Alexandre Dumas s’excusait de venir le surprendre à pareille heure.

— C’est que j’ai absolument besoin d’un numéro du Moniteur d’il y a quinze jours, disait-il ; peut-être le retrouverons-nous ici… Et puis j’avais grande envie de vous revoir ; je n’ai pas trouvé d’autre moment : j’arrive de voyage et je repars demain.

— Le temps de passer un pantalon, et je descends vous ouvrir, dit mon père.

Dumas ! le grand Dumas ! que nous n’avions jamais vu encore !… l’auteur des Trois Mousquetaires !… Avec une hâte fiévreuse, on s’habillait, à peu près, et nous fûmes bientôt tous réunis au salon.

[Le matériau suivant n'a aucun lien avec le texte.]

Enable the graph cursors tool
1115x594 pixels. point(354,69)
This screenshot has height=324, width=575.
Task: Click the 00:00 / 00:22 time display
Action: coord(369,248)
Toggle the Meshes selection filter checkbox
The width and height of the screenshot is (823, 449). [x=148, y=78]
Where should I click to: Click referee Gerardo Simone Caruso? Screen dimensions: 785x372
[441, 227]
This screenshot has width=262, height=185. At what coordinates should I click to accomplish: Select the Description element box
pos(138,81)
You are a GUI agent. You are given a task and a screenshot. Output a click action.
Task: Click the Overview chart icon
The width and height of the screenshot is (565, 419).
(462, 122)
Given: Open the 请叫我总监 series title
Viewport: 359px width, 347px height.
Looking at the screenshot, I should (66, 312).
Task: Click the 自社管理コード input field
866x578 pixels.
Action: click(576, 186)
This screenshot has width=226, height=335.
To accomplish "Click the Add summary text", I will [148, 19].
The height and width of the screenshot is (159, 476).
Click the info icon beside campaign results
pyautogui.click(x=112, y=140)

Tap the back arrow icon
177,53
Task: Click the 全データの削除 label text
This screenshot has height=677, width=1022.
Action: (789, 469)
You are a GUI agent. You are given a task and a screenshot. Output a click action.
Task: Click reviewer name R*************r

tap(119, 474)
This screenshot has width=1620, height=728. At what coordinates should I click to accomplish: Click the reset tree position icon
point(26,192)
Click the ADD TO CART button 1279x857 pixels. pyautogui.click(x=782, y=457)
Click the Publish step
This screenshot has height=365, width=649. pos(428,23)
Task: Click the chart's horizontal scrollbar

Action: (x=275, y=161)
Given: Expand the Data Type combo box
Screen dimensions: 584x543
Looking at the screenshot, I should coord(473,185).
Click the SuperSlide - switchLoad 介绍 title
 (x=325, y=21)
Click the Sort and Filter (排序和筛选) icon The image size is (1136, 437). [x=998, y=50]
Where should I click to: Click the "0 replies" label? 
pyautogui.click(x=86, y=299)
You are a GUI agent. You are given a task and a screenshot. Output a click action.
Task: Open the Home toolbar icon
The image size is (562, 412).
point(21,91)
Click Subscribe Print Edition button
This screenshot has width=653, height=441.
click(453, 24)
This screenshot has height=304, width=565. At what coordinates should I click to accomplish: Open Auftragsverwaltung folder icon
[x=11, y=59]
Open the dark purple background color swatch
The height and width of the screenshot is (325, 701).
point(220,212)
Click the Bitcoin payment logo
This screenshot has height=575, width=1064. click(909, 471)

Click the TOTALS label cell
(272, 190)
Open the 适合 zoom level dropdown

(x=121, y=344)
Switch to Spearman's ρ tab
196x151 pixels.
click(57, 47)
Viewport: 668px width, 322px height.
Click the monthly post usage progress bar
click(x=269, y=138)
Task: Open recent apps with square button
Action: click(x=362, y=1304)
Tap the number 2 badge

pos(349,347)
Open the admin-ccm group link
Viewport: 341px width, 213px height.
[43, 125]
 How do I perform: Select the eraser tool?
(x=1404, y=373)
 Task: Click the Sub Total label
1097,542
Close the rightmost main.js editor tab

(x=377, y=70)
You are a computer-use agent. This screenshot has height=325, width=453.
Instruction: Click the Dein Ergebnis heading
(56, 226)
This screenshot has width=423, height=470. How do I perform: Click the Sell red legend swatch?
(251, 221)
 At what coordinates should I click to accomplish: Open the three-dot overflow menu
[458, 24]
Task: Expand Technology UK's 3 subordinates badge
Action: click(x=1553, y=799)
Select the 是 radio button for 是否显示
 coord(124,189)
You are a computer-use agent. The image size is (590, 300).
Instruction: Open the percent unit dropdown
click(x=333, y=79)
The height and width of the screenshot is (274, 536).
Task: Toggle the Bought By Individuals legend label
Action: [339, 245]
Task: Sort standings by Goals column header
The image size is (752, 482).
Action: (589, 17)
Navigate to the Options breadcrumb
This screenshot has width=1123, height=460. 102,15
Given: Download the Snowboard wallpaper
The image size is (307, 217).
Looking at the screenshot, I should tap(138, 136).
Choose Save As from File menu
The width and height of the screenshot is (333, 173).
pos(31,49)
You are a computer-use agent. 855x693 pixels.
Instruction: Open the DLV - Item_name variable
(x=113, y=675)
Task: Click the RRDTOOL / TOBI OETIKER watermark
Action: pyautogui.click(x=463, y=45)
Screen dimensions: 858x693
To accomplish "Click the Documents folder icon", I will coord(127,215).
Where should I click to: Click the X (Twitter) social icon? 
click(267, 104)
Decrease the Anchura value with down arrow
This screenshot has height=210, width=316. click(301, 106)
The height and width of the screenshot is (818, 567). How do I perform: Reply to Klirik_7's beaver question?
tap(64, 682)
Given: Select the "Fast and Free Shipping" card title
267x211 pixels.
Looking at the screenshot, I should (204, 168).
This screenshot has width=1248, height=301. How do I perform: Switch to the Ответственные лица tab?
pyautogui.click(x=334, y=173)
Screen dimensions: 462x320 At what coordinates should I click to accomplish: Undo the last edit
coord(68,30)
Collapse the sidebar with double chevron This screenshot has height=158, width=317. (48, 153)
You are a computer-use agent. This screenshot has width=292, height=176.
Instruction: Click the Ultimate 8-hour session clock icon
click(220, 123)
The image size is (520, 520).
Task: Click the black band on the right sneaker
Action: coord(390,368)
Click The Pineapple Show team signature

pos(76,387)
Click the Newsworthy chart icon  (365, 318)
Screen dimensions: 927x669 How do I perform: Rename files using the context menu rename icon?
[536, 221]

Dumas nous apparut, colossal : mon père, auprès de lui, devenait svelte et petit. Il avait le teint bronzé, d’abondants cheveux crépus, qui lui faisaient une tête énorme, des yeux gais et des dents éblouissantes, entre les lèvres charnues.

Tout de suite il nous tendit les bras et nous embrassa paternellement… On alluma des lampes et on jeta au milieu du salon des paquets de journaux qui avaient été apportés. Nous nous mîmes à chercher, ma sœur et moi, cet article dont Dumas ne savait pas bien la date et, pendant ce temps, avec de grands gestes et des rires sonores, il causait : rappelant des souvenirs, exposant des projets, donnant des détails sur le voyage qu’il venait de faire.